— BEGIN Records supplied —
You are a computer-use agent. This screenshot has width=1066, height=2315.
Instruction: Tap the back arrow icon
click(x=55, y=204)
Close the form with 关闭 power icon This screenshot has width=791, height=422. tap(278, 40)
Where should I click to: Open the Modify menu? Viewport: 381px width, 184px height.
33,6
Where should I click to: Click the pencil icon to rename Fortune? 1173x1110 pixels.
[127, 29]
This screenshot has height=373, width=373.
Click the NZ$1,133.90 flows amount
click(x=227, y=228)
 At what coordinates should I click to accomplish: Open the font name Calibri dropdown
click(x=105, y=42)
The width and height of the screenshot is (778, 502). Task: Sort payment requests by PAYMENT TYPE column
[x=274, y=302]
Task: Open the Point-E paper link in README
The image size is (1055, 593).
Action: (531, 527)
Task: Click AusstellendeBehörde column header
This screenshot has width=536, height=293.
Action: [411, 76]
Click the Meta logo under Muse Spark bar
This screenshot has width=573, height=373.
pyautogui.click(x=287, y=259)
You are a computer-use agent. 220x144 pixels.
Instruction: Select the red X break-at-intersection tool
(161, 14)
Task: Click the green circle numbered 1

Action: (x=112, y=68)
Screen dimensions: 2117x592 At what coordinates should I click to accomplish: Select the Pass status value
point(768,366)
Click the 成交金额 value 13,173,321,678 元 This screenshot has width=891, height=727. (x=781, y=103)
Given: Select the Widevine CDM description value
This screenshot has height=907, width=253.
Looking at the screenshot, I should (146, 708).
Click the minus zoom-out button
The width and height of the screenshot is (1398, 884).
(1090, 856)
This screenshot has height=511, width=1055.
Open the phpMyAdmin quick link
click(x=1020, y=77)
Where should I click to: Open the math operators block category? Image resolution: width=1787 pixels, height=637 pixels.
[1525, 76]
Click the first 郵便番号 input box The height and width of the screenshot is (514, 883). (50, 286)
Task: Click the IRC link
— END Records supplied —
● Brief: Arrange the material above as a numbered list, one line per entry, omitting the blank lines.

● Answer to this task:
1. You are a computer-use agent. This screenshot has width=1066, height=2315.
2. Instruction: Tap the back arrow icon
3. click(x=55, y=204)
4. Close the form with 关闭 power icon This screenshot has width=791, height=422. tap(278, 40)
5. Where should I click to: Open the Modify menu? Viewport: 381px width, 184px height.
6. 33,6
7. Where should I click to: Click the pencil icon to rename Fortune? 1173x1110 pixels.
8. [127, 29]
9. This screenshot has height=373, width=373.
10. Click the NZ$1,133.90 flows amount
11. click(x=227, y=228)
12.  At what coordinates should I click to accomplish: Open the font name Calibri dropdown
13. click(x=105, y=42)
14. The width and height of the screenshot is (778, 502). Task: Sort payment requests by PAYMENT TYPE column
15. [x=274, y=302]
16. Task: Open the Point-E paper link in README
17. The image size is (1055, 593).
18. Action: (531, 527)
19. Task: Click AusstellendeBehörde column header
20. This screenshot has width=536, height=293.
21. Action: [411, 76]
22. Click the Meta logo under Muse Spark bar
23. This screenshot has width=573, height=373.
24. pyautogui.click(x=287, y=259)
25. You are a computer-use agent. 220x144 pixels.
26. Instruction: Select the red X break-at-intersection tool
27. (161, 14)
28. Task: Click the green circle numbered 1
29. Action: (x=112, y=68)
30. Screen dimensions: 2117x592 At what coordinates should I click to accomplish: Select the Pass status value
31. point(768,366)
32. Click the 成交金额 value 13,173,321,678 元 This screenshot has width=891, height=727. (x=781, y=103)
33. Given: Select the Widevine CDM description value
34. This screenshot has height=907, width=253.
35. Looking at the screenshot, I should (146, 708).
36. Click the minus zoom-out button
37. The width and height of the screenshot is (1398, 884).
38. (1090, 856)
39. This screenshot has height=511, width=1055.
40. Open the phpMyAdmin quick link
41. click(x=1020, y=77)
42. Where should I click to: Open the math operators block category? Image resolution: width=1787 pixels, height=637 pixels.
43. [1525, 76]
44. Click the first 郵便番号 input box The height and width of the screenshot is (514, 883). (50, 286)
45. Task: Click the IRC link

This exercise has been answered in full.